- _Texto de lectura_

►

España consume más antibióticos que la media de la Unión Europea y según el último eurobarómetro la mitad de los habitantes de este país no sabe para qué sirven estos fármacos. En este sentido, Vila ha resaltado la importancia de la educación en edades tempranas. Los países nórdicos, que son los que menos problemas tienen con las bacterias resistentes, son también los que han implementado programas de educación entre estudiantes de bachillerato para que sepan las diferencias entre un virus y una bacteria, ha explicado.
Una de las medidas posibles para intentar reducir este problema sería “considerar los antibióticos como psicotrópicos” para intentar dificultar más su venta sin receta, pues los farmacéuticos que dan antibióticos sin ella no reciben ningún tipo de sanción, ha señalado Vila. “Es una idea que le hemos presentado a la SEFAC [Sociedad Española de Farmacia Familiar y Comunitaria] y ahora se trata de analizar los pros y los contras y ver si no hay aspectos legales que nos lo impidan llevar a cabo”, ha explicado después de la rueda de prensa.

◄

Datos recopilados

►

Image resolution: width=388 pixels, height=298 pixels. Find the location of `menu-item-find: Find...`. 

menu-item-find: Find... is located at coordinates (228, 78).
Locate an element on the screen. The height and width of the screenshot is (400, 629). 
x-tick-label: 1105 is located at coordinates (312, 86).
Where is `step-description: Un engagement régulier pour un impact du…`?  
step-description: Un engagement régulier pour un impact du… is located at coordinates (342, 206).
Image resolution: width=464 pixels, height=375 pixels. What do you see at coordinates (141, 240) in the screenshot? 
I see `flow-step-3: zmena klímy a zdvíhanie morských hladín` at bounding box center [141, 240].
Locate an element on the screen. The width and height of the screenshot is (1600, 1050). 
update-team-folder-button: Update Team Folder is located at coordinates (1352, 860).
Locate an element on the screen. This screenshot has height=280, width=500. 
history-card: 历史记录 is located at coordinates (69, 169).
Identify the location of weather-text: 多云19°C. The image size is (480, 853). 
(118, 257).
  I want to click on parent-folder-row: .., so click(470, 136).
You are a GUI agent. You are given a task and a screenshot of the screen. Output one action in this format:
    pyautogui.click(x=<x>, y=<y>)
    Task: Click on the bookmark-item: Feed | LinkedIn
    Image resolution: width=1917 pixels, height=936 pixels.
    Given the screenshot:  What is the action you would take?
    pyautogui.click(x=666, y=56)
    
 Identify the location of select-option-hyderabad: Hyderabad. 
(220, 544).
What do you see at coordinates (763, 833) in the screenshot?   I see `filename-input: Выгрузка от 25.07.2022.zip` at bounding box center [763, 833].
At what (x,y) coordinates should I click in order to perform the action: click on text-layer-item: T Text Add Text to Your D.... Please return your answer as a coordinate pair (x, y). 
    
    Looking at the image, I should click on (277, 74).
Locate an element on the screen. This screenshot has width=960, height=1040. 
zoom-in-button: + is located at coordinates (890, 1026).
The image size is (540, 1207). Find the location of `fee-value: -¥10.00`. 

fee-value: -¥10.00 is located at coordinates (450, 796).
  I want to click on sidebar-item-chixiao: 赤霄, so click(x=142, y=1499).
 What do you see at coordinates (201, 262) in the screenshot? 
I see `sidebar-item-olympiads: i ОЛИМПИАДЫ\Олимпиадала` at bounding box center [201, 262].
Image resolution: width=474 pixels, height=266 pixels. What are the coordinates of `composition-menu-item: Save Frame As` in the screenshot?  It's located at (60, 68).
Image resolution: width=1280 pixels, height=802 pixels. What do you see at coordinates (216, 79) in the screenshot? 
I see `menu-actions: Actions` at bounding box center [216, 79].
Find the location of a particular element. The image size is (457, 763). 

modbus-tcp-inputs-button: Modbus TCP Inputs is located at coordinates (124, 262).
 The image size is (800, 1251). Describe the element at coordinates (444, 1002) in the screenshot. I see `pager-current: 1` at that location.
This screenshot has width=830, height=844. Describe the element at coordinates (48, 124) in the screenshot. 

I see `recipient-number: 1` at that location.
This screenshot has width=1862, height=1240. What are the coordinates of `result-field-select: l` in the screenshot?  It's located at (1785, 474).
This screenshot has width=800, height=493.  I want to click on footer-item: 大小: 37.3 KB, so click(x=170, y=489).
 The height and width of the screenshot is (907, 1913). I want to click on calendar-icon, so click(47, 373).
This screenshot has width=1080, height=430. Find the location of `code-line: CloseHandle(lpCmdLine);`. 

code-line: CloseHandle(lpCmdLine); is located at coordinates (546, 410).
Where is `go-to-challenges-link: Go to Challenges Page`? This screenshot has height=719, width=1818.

◄

- _Partes del ejercicio_
- a) Vuelve a escribir, tal como aparece, el fragmento del texto sobre los antibióticos que empieza en "España consume más" y acaba en "bacteria, ha explicado.".
- b) Anota, sin repetir ninguna, las formas verbales con "ha" que el texto sobre los antibióticos usa para presentar lo que dice Vila.
- c) Sigue escribiendo el texto sobre los antibióticos desde donde termina.

- _Respuestas_
- a)
España consume más antibióticos que la media de la Unión Europea y según el último eurobarómetro la mitad de los habitantes de este país no sabe para qué sirven estos fármacos. En este sentido, Vila ha resaltado la importancia de la educación en edades tempranas. Los países nórdicos, que son los que menos problemas tienen con las bacterias resistentes, son también los que han implementado programas de educación entre estudiantes de bachillerato para que sepan las diferencias entre un virus y una bacteria, ha explicado.

- b) ha resaltado, ha explicado, ha señalado

- c)
Antibióticos y gestación
El uso inadecuado o incontrolado de antibióticos durante el periodo de gestación supone un grave riesgo para el feto en el 15% de las mujeres embarazadas, según ha declarado el catedrático Jordi Xercavins, jefe del servicio de Ginecología del hospital de Vall d'Hebron en un curso de antibioterapia celebrado en Barcelona. 'Este grupo de embarazadas constituye un colectivo potencial de riesgo al que hay que cuidar y controlar de forma muy especial', explicó Xercavins. Entre los antibióticos cuyo uso incontrolado puede causar daños en el feto, Xercavins citó como ejemplo la estreptomicina y la gentomicina. Estos antimicrobianos del grupo de los aminoglicósidos pueden causar, en caso de abuso o mala administración, daños neurológicos irreparables en el feto.